Quite a few of the PowerShares product line does well, performance-wise, and draws a lot of volume. Their success allows them to venture further out and try new ideas. I saw Robert Arnott speak at the NYSE last December, and I asked about this methodology being applied to foreign countries. He said yes, and also various sectors, which we are seeing today.

The new ETFs are:

  • PowerShares FTSE RAFI Basic Materials ETF (PRFM)
  • PowerShares Consumer Goods ETF (PRFG)
  • PowerShares Consumer Services ETF (PRFS)
  • PowerShares Energy ETF (PRFE)
  • PowerShares Financial ETF (PRFF)
  • PowerShares Healthcare ETF (PRFH)
  • PowerShares Industrial ETF (PRFN)
  • PowerShares Telecom ETF (PRFQ)
  • PowerShares Utilities ETF (PRFU)
  • PowerShares Small-Mid 1500 ETF (PRFZ)

Obviously that last one is not a sector fund.

I will study all of these in the next few weeks, but looking at one random fund I picked the Industrial Fund. According to their info sheet, General Electric Co. (GE) is the largest component at 21%. Yikes. GE is the largest holding in every industrial ETF. It makes up 18.5% of the Industrial SPDR ETF (XLI), 19.5% on Vanguard Industrials ETF (VIS), and 19.8% of iShares Dow Jones US Industrial ETF (IYJ).

I'll look at these closer, but I will say that I am surprised at the lack of differentiation between PRFN and the others.

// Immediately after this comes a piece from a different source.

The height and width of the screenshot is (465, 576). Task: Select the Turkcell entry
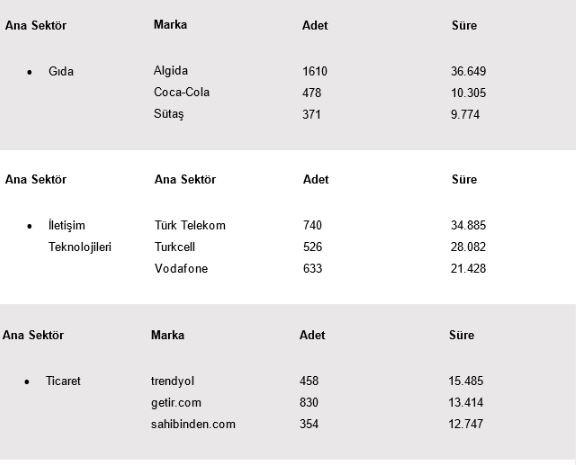pos(174,247)
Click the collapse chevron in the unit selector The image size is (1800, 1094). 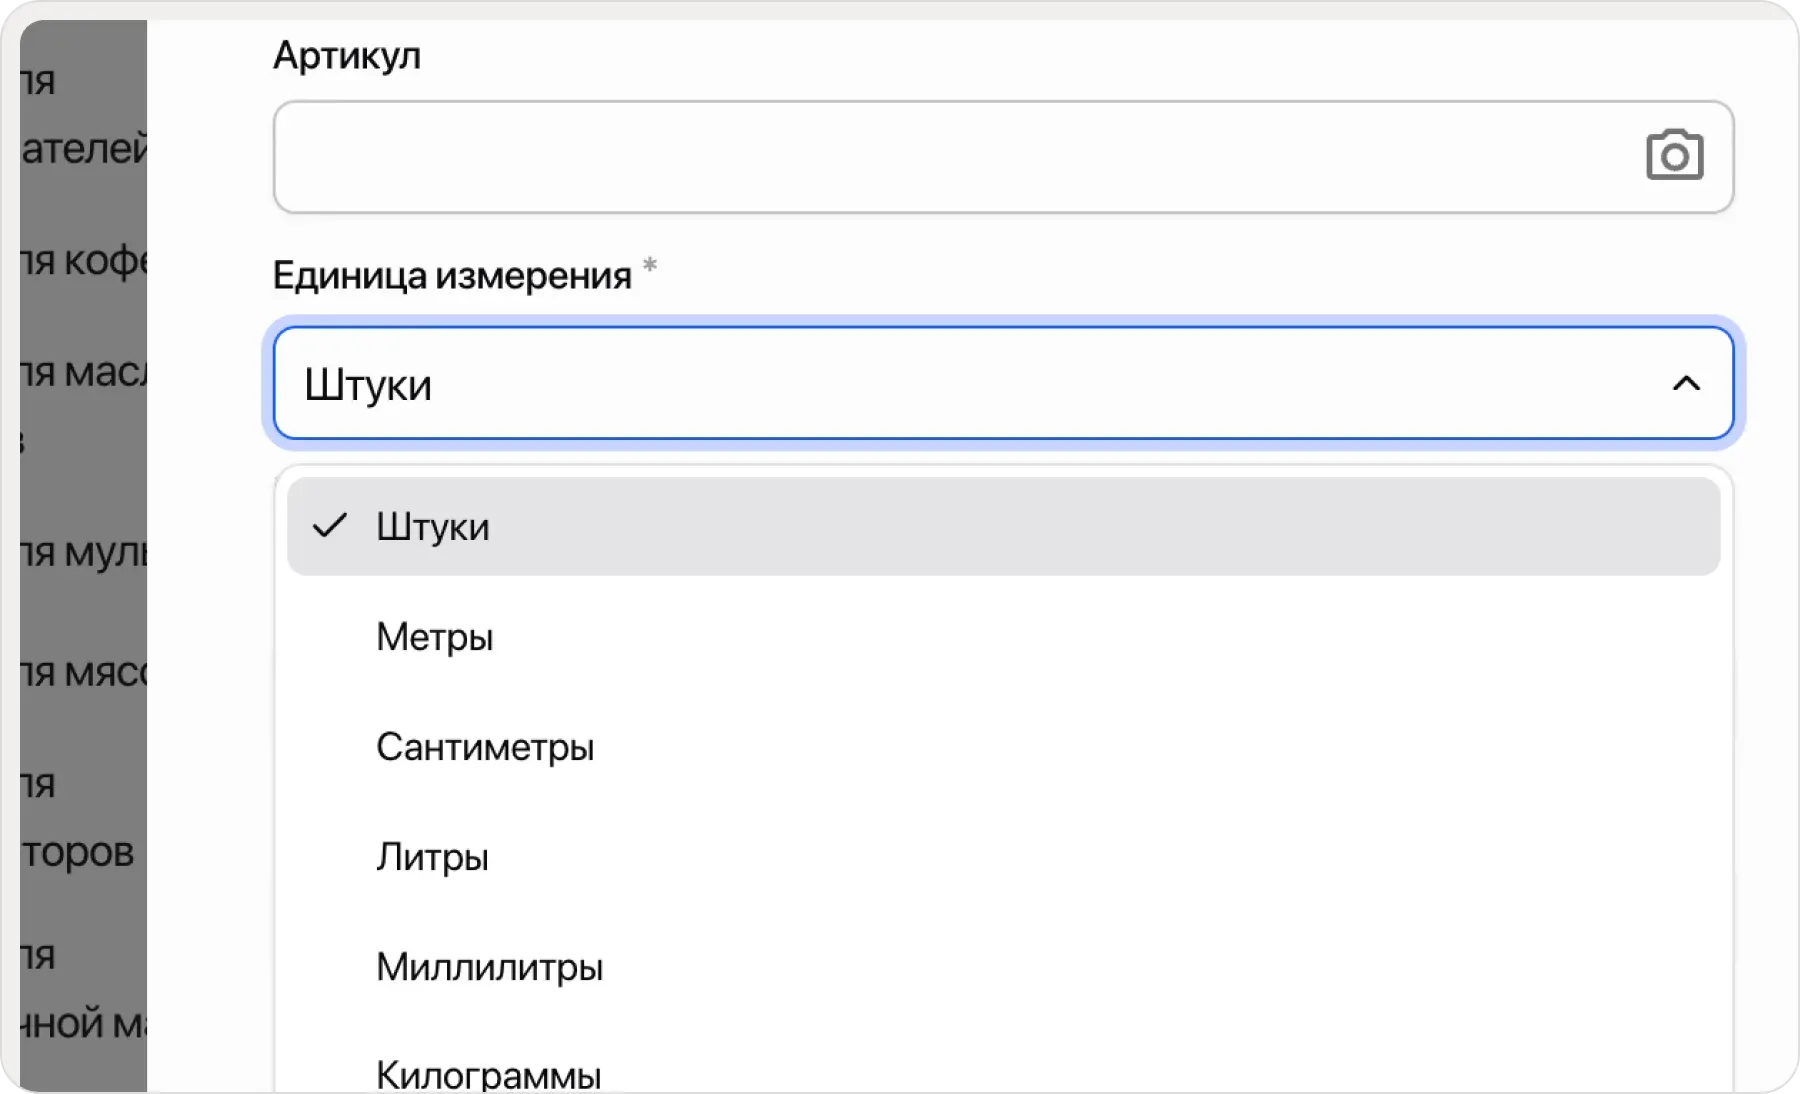pyautogui.click(x=1685, y=385)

This article has 3 comments:

  •  
    Sep 21 09:01 AM
    Not being an Arnott scholar, I could be missing it, but it seems logical to me that "fundamental"... weighting would naturally correlate pretty closely with market cap within the confines of narrow sectors - the cream rises to the top and the market will buy stocks in the sector on their fundamentals. Off the top it would seem Arnott would be more useful (in theory, assuming the fundamental analysis used is actually sound) and maybe even repay the MER premium within broader market indices, where the method would result in balancing off sectors themselves.
    Reply
  •  
    I am not aguing with you just passing along what Arnott would say.....Weighting by cap size creates a bias toward growth over value. The Fundamental indexing process is supposed to remove that bias. Value tends to out perform, not always and the should tilt to value most of the time
    Reply
  •  
    Sep 24 11:06 AM
    The existence of fundamental ETF's will increase demand for those equities with "value" characteristics. Increased demand, constant supply, increased prices. So in the short term (say 3 yrs?) the price will rise for equities with good fundamentals, thus tending to decrease their value, as their prices rise. I see this as more of a trading opportunity! Their 45 year back-testing is impressive, but leaves out the impact these new fund's themselves will have on the price/value differentials that did exist in the past.